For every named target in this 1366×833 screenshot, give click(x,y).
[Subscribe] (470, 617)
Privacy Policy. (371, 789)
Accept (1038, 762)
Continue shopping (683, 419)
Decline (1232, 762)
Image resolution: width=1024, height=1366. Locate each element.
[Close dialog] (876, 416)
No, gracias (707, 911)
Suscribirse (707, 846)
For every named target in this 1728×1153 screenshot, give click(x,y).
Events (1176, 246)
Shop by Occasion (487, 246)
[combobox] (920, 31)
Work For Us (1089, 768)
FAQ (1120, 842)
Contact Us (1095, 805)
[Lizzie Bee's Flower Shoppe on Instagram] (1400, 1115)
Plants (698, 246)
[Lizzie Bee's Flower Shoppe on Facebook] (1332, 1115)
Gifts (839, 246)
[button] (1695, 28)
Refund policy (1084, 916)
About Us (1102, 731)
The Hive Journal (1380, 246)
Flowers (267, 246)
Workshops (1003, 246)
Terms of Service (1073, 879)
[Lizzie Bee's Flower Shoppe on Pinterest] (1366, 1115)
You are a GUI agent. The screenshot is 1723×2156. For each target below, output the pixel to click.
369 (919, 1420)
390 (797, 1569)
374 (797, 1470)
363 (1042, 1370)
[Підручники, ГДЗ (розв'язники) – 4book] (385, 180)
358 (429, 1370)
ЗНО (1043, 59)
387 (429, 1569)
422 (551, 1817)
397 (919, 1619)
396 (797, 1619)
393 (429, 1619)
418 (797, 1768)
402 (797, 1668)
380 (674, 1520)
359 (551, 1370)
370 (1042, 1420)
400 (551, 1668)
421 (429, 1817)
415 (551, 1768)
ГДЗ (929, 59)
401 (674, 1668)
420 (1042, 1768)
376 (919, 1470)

---+---

What is required = Reproduce the entire listing. Keep every word as it is.

Answer space =
For every named target in this 1366×833 screenshot, give click(x,y).
[Subscribe] (470, 617)
Privacy Policy. (371, 789)
Accept (1038, 762)
Continue shopping (683, 419)
Decline (1232, 762)
Image resolution: width=1024, height=1366. Locate each element.
[Close dialog] (876, 416)
No, gracias (707, 911)
Suscribirse (707, 846)
For every named target in this 1728×1153 screenshot, give click(x,y).
Events (1176, 246)
Shop by Occasion (487, 246)
[combobox] (920, 31)
Work For Us (1089, 768)
FAQ (1120, 842)
Contact Us (1095, 805)
[Lizzie Bee's Flower Shoppe on Instagram] (1400, 1115)
Plants (698, 246)
[Lizzie Bee's Flower Shoppe on Facebook] (1332, 1115)
Gifts (839, 246)
[button] (1695, 28)
Refund policy (1084, 916)
About Us (1102, 731)
The Hive Journal (1380, 246)
Flowers (267, 246)
Workshops (1003, 246)
Terms of Service (1073, 879)
[Lizzie Bee's Flower Shoppe on Pinterest] (1366, 1115)
You are a GUI agent. The screenshot is 1723×2156. For each target below, output the pixel to click.
369 (919, 1420)
390 (797, 1569)
374 (797, 1470)
363 (1042, 1370)
[Підручники, ГДЗ (розв'язники) – 4book] (385, 180)
358 (429, 1370)
ЗНО (1043, 59)
387 (429, 1569)
422 (551, 1817)
397 (919, 1619)
396 (797, 1619)
393 (429, 1619)
418 (797, 1768)
402 (797, 1668)
380 (674, 1520)
359 (551, 1370)
370 (1042, 1420)
400 (551, 1668)
421 (429, 1817)
415 (551, 1768)
ГДЗ (929, 59)
401 (674, 1668)
420 (1042, 1768)
376 (919, 1470)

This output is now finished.